The rigorous academic program of the College of Law is designed to provide grounding in legal theory, lawyering skills, and ethics – areas critical to the modern practice of law. Successful completion of the JD degree at the University of La Verne College of Law requires completion of a total of 88 units.

In order to provide a complete and comprehensive legal education, the College of Law has structured the curriculum so that the general legal education is related to the actual practice of law. Legal research and the writing of legal memoranda are expected in several courses. Required courses and many regularly offered electives stress the practical application of legal rules. In addition, the Lawyering Skills Practicum and clinical externship programs provide opportunities to counsel clients and effectively represent varied legal positions. As a result, JD recipients from the College of Law enter the legal profession not only with a solid comprehension of the law, but also with a strong understanding of professional expectations and rules of conduct in the practice of law.
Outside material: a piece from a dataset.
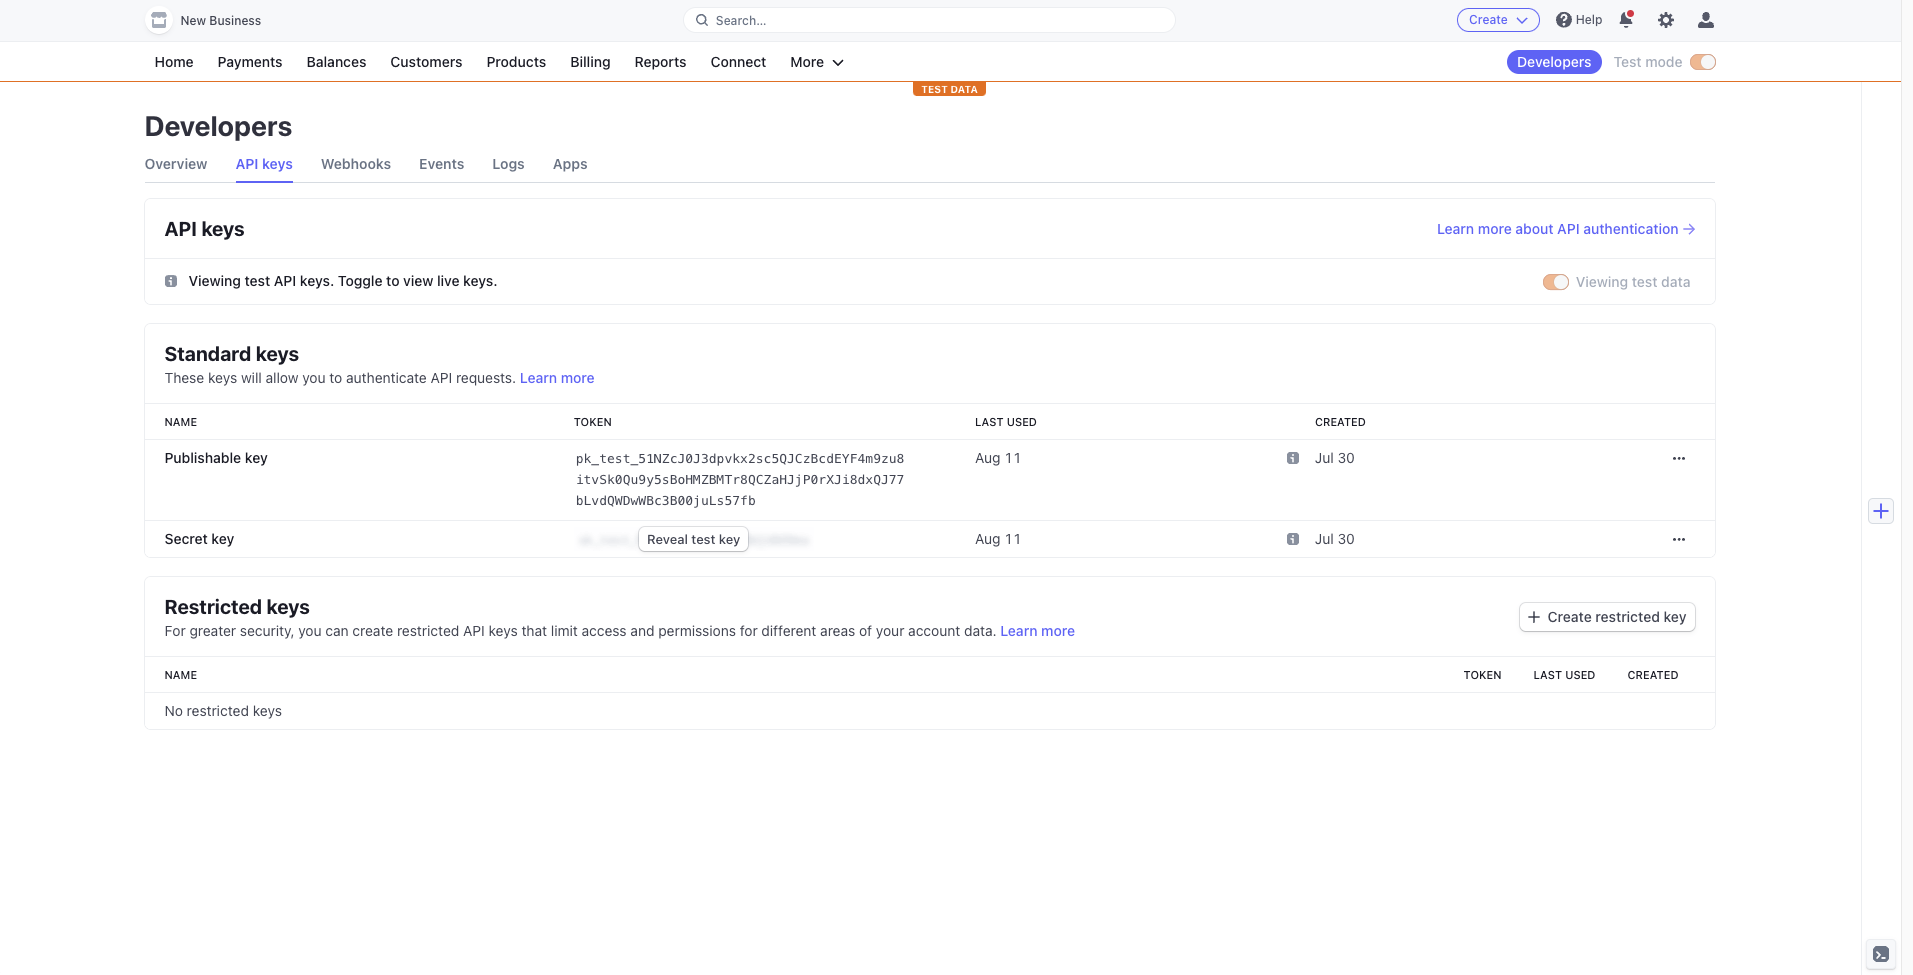Click the info icon next to viewing test keys
The width and height of the screenshot is (1913, 975).
170,281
The clinical externship program places upper-division students with public agencies or non-profit law firms to provide an opportunity to study the legal process through community-based clinical placements and to apply the knowledge and skills developed in law school in a practical setting. Clinical externships allow students to perform practice-related activities, such as interviewing clients or witnesses, factual investigation, discovery, counseling and negotiating, making court appearances, and legal research and writing.

The law library is located 36 miles east of downtown Los Angeles. It occupies 27,000 square feet and holds approximately 280,000 volumes and volume equivalents. This state-of-the-art facility offers wireless Internet access, a computer lab with enhanced audio-visual capabilities, 10 study/conference rooms and a seating capacity that accommodates 300 library users.